In the chart below, EITE commodities are separated by their global product classification number, harmonized system 2 (HS 2), with the corresponding MFN rate set by each country. As the chart indicates, a significant difference was found between developed and emerging economies’ MFN rates for EITE commodities. The Global North generally had low tariff rates, averaging 2.2% for the US, 1% for Canada, 2.2% for the UK, and 3.5% for the EU. In contrast, emerging economies had much higher tariff rates, averaging 7.1% for China, 6.5% for Russia, 9.26% for Brazil, and 8.74% for India.
|72 Iron and Steel||0.3||0||0.3||0||4.5||10.5||9.5||4.6|
|73 Iron and steel articles||1.2||1.4||1.7||0.3||6.8||14.9||10.5||9.5|
|27 mineral fuels||0.5||0.7||0.8||0.3||5.1||0.4||4||4.4|
|29 organic chemicals||2.8||0||4.5||3.3||5.7||4.8||7||4.2|
|28 inorganic materials, rare earth||2.3||0||4.6||2.5||5||5.1||7.2||4.8|
|70 Glass and glassware||5.1||0.1||5.1||2.6||10.8||12||11.8||10.6|
|38 Misc. chemical products||3.3||1.2||5.5||3||7.3||11.7||8.5||4.7|
|76 aluminum and articles thereof||3.5||1.2||6.4||4.4||6.9||11.3||8.8||8.9|
|25 Salt, sulphur, lime and cement, earth material||0.2||0||0.2||0||3.6||3.9||6.5||4.6|
|40 rubber and articles thereof||1.6||1.6||2.6||2||11.3||12.3||10.5||5.5|
The average tariff rates on EITE sector goods for the countries analyzed is 2.2% for the Global North and 7.9% for the Global South. These rates support the production and consumption cycle of the carbon loophole by reinforcing the roles of countries in the Global South as net exporters and countries in the Global North as net importers.
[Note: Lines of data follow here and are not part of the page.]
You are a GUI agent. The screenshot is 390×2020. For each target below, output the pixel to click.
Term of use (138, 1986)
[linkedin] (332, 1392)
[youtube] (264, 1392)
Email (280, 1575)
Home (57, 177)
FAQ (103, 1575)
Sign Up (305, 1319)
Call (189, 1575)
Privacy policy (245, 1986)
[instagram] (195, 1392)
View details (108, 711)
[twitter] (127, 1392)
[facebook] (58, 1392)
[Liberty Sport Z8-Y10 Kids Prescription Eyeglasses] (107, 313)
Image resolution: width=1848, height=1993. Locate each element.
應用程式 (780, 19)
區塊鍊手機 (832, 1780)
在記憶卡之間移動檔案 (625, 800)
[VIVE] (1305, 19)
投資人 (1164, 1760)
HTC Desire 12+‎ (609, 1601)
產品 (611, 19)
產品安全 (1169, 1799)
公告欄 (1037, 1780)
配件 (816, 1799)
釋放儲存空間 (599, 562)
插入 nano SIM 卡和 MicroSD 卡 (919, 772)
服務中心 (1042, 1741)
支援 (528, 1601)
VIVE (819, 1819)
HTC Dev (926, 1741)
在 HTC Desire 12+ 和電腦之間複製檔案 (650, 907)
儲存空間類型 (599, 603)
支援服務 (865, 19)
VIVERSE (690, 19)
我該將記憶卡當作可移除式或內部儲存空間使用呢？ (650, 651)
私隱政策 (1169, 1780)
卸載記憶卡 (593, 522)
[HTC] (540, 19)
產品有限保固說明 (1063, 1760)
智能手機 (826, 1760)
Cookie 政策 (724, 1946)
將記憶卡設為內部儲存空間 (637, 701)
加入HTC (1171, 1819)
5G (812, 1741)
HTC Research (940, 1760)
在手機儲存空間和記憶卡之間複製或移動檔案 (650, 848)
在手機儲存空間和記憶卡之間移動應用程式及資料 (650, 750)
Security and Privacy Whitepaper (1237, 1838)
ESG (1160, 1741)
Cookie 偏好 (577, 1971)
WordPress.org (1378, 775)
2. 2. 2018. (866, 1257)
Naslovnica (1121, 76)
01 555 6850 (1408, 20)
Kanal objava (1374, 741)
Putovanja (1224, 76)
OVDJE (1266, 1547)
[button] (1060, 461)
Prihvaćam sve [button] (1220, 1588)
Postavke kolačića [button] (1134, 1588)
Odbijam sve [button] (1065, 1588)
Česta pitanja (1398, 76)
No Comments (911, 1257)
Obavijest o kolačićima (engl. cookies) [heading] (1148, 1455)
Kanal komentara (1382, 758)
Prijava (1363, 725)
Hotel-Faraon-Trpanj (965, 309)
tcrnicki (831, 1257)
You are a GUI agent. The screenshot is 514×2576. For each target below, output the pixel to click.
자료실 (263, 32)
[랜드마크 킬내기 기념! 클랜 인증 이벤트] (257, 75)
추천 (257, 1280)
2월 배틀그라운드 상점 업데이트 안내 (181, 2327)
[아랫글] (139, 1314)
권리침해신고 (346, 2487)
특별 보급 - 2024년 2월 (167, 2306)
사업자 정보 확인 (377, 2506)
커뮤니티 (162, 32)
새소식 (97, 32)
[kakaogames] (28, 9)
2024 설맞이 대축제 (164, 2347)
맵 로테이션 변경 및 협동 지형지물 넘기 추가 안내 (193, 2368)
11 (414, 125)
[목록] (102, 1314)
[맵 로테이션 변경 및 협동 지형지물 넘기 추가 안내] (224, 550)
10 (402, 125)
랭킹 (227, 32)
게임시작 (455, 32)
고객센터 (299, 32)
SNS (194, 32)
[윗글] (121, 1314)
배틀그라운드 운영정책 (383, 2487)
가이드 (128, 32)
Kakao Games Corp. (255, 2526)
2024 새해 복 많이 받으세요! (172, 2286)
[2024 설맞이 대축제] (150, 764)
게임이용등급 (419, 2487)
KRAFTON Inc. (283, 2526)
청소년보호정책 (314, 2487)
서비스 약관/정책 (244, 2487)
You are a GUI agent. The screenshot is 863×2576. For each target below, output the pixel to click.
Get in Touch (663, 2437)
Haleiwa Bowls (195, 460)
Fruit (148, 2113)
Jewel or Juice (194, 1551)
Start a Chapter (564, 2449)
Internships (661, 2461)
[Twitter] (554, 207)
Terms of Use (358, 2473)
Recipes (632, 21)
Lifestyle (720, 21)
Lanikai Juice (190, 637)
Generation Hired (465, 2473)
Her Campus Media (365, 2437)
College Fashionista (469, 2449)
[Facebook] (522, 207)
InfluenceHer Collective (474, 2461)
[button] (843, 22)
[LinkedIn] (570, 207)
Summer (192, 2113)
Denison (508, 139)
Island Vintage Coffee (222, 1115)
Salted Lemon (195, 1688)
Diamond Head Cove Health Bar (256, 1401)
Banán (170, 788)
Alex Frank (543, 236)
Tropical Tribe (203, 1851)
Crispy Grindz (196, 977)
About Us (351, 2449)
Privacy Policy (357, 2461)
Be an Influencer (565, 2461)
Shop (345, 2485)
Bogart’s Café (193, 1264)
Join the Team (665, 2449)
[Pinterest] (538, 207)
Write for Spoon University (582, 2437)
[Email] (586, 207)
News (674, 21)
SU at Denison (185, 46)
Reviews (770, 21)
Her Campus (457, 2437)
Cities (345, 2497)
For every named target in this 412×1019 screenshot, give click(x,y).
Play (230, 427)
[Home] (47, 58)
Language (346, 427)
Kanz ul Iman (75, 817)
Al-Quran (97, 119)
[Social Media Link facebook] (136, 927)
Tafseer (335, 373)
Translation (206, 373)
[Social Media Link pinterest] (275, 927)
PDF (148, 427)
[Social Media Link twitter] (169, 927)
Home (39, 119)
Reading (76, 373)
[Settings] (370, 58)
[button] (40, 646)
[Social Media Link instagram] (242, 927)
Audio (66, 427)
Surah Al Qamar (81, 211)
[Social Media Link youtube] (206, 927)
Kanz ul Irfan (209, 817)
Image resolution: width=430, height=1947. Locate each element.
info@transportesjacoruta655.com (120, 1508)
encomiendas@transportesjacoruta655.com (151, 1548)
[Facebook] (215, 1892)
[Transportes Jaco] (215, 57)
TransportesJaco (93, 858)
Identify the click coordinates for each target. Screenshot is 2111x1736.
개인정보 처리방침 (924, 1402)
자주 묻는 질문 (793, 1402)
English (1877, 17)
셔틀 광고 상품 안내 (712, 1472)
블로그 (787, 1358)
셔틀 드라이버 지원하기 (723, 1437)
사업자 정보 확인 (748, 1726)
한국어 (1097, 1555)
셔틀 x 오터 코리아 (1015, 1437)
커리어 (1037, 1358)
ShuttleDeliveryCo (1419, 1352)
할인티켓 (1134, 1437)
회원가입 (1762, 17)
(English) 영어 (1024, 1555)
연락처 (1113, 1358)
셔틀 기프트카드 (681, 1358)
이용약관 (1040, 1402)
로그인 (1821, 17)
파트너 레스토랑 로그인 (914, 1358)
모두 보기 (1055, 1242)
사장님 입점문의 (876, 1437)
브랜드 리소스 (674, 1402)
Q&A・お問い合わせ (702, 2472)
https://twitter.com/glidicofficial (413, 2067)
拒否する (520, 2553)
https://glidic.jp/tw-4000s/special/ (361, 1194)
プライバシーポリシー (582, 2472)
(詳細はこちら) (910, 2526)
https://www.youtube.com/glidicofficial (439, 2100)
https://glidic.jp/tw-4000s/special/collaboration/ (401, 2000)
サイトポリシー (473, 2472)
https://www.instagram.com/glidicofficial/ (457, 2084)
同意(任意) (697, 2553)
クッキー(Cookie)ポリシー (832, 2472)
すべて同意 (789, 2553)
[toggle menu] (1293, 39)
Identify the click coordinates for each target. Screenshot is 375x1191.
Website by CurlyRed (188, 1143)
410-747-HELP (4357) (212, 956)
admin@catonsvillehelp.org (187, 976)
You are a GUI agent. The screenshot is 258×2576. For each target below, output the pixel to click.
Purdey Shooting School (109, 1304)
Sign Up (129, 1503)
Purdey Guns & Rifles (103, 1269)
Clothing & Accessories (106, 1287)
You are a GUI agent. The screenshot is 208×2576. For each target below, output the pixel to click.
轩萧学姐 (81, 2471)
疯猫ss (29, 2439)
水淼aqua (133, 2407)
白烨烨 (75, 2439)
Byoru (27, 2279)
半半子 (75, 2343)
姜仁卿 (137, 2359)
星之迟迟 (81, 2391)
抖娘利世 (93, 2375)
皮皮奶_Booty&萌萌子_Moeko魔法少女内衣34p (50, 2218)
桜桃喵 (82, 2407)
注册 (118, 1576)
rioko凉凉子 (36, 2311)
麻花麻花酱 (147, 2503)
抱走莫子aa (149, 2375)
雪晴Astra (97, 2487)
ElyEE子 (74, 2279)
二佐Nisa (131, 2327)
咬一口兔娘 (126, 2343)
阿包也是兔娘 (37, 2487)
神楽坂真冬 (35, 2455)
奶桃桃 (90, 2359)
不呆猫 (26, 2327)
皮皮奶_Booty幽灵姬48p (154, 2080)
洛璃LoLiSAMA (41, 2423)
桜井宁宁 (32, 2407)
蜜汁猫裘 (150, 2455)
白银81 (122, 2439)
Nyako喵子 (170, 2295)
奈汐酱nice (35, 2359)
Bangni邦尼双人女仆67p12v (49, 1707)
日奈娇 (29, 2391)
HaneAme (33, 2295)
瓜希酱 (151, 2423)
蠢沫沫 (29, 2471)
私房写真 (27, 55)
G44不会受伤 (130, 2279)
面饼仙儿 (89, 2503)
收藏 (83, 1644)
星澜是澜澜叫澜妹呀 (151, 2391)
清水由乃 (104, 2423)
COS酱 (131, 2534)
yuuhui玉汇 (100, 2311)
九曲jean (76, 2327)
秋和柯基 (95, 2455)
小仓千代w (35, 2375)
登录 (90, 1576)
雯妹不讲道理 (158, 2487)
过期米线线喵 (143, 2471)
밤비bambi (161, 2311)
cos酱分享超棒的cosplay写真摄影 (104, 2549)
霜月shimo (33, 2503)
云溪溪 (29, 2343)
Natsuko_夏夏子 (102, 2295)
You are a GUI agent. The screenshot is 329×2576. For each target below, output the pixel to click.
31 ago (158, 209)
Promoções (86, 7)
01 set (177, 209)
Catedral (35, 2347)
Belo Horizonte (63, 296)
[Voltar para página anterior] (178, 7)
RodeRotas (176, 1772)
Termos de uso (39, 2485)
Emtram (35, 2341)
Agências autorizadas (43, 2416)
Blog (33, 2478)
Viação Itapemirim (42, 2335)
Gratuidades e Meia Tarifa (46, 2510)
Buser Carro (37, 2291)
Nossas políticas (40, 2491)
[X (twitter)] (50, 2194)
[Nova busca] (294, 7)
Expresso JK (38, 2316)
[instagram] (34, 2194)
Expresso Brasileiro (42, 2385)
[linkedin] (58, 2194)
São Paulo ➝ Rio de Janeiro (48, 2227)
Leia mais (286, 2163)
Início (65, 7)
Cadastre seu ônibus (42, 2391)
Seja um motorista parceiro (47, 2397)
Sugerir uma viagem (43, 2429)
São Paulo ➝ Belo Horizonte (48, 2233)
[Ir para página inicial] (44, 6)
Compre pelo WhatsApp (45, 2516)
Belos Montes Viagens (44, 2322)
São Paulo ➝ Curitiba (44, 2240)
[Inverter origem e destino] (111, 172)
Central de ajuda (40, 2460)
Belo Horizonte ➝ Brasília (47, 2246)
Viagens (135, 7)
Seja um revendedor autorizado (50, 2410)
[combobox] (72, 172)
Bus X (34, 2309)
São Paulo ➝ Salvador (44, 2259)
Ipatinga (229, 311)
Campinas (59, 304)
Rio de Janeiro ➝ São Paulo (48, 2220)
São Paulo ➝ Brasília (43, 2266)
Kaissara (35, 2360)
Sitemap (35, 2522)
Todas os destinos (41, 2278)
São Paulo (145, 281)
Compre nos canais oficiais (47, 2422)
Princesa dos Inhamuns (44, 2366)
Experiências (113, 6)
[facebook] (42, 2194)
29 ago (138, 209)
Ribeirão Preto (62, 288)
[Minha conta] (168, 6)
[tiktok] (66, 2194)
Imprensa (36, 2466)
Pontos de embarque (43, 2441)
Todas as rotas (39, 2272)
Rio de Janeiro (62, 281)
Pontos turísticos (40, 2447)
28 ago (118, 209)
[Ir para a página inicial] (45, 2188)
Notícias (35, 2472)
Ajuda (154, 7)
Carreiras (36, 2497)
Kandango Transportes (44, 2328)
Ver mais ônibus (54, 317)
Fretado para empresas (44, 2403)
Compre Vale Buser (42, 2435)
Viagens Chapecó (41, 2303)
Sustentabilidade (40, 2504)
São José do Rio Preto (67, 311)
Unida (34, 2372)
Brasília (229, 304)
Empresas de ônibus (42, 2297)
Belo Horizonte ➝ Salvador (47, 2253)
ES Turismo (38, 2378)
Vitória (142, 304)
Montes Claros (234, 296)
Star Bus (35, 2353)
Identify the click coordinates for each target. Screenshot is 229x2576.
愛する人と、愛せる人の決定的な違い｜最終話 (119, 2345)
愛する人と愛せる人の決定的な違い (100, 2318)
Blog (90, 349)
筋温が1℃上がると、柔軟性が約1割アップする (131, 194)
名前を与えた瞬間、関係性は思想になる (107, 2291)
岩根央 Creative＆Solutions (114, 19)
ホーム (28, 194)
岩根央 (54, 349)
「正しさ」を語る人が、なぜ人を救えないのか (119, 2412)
The Global South’s higher tariff rates protect their domestic market and lock in their role as the world’s manufacturers—keeping production in “dirtier” and less regulated markets. The lower tariff rates of the Global North reinforce their role as major consumers and increase the likelihood of offshoring domestic EITE industries. This paradigm has significantly impacted rising emissions. Over two decades, this shift contributed to a 60% increase in global emissions and the doubling of the carbon loophole at 8-gigatons CO2e. The carbon loophole allows countries like China, Russia, and India to protect their dirtier industries while advanced economies like the U.S., Canada, and the EU import these goods at lower costs—effectively off-setting domestic greenhouse gas reductions.
Many countries have charged that the industrial subsidy provisions of the Inflation Reduction Act are protectionist. However, the global trade system is not starting from a level playing field. Wide variation in countries’ subsidies, regulations, production costs, and tariff rates is already distorting the market. To meaningfully address climate change, policymakers must consider these disjointed policies, including MFN tariff rates. A variety of trade tools could be used separately or in combination to achieve this goal, including harmonizing tariff rates, creating a worldwide carbon price, or offsetting carbon intensity differences through mechanisms like a border carbon adjustment. Ultimately, policymakers should harness the power of the market to drive global decarbonization and address the counterproductive advantage given to carbon-intensive goods.